╭─ RECORDS FOR THIS EXERCISE
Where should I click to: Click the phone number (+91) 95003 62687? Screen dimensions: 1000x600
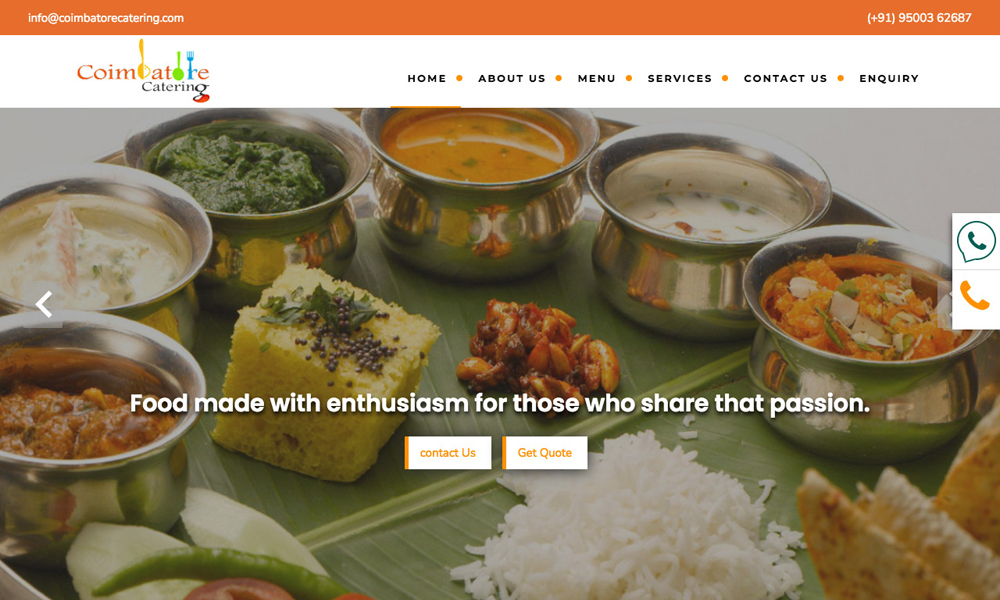click(x=919, y=18)

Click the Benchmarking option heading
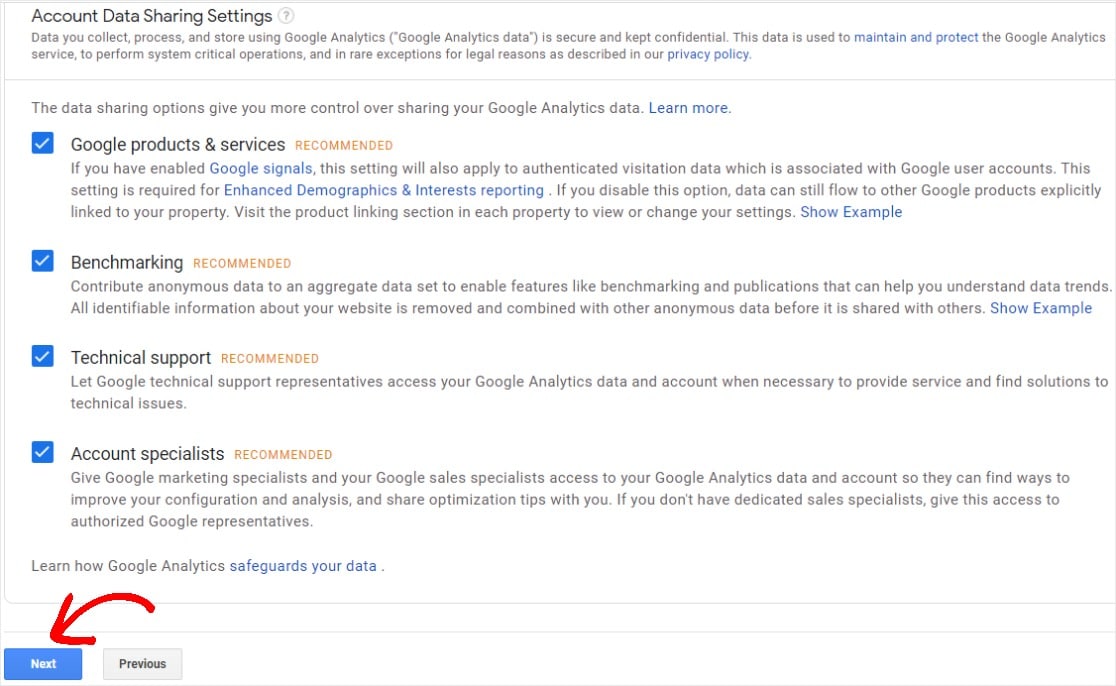click(x=127, y=263)
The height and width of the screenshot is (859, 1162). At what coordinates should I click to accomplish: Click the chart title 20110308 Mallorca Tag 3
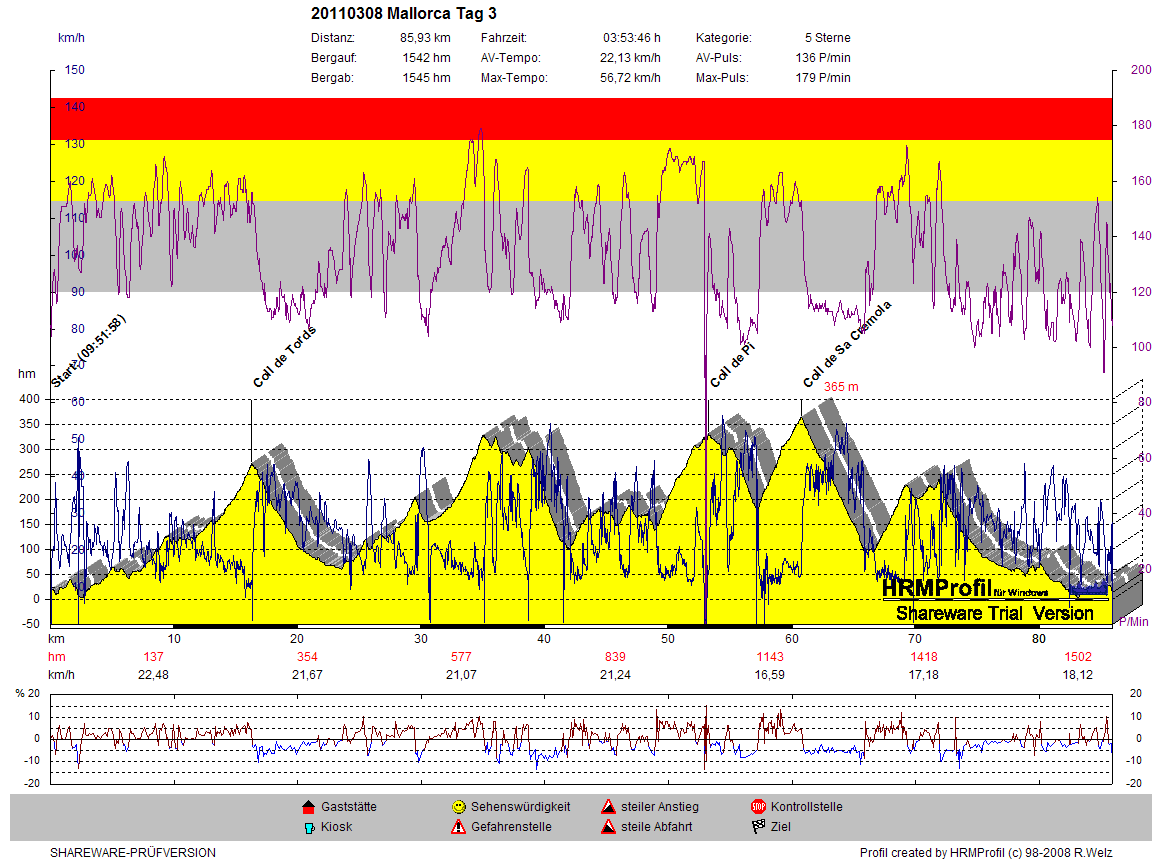(404, 13)
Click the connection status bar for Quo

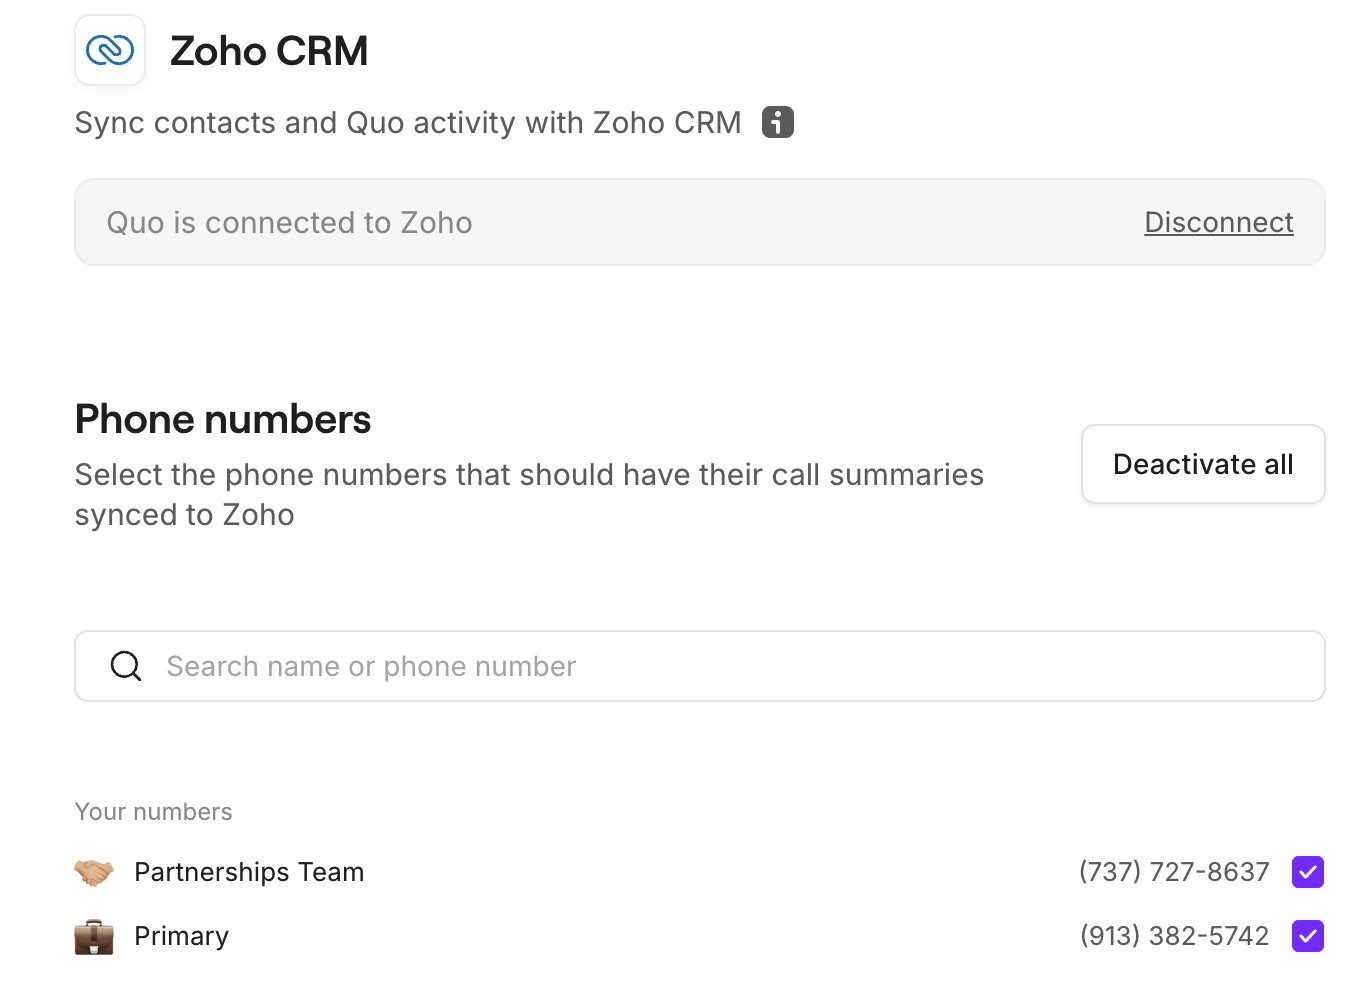click(699, 222)
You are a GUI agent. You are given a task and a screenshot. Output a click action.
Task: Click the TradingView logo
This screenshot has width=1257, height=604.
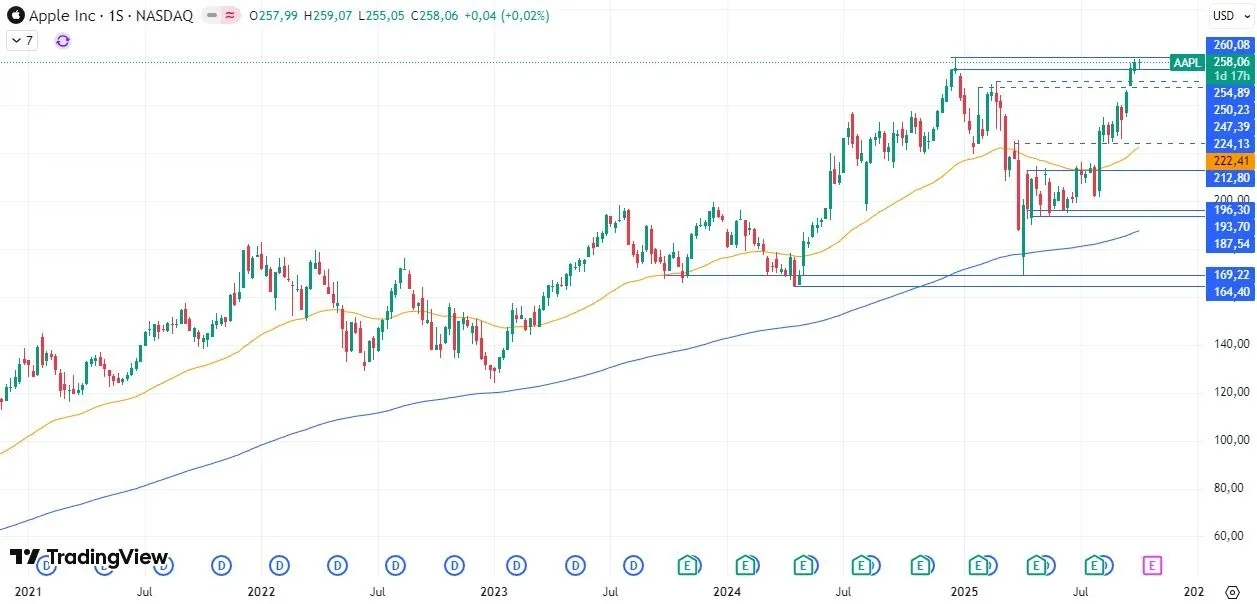(88, 557)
╰─
__EXERCISE__:
With the pictures set aside, repeat every entry above exactly.

__RESULT FOR THIS TASK__:
Where should I click to: Click the phone number (+91) 95003 62687? Screen dimensions: 1000x600
click(x=919, y=18)

Click the Benchmarking option heading
click(x=127, y=263)
The height and width of the screenshot is (859, 1162). At what coordinates should I click to accomplish: Click the chart title 20110308 Mallorca Tag 3
(404, 13)
Click the connection status bar for Quo

click(699, 222)
You are a GUI agent. You are given a task and a screenshot. Output a click action.
Task: Click the TradingView logo
This screenshot has width=1257, height=604.
(88, 557)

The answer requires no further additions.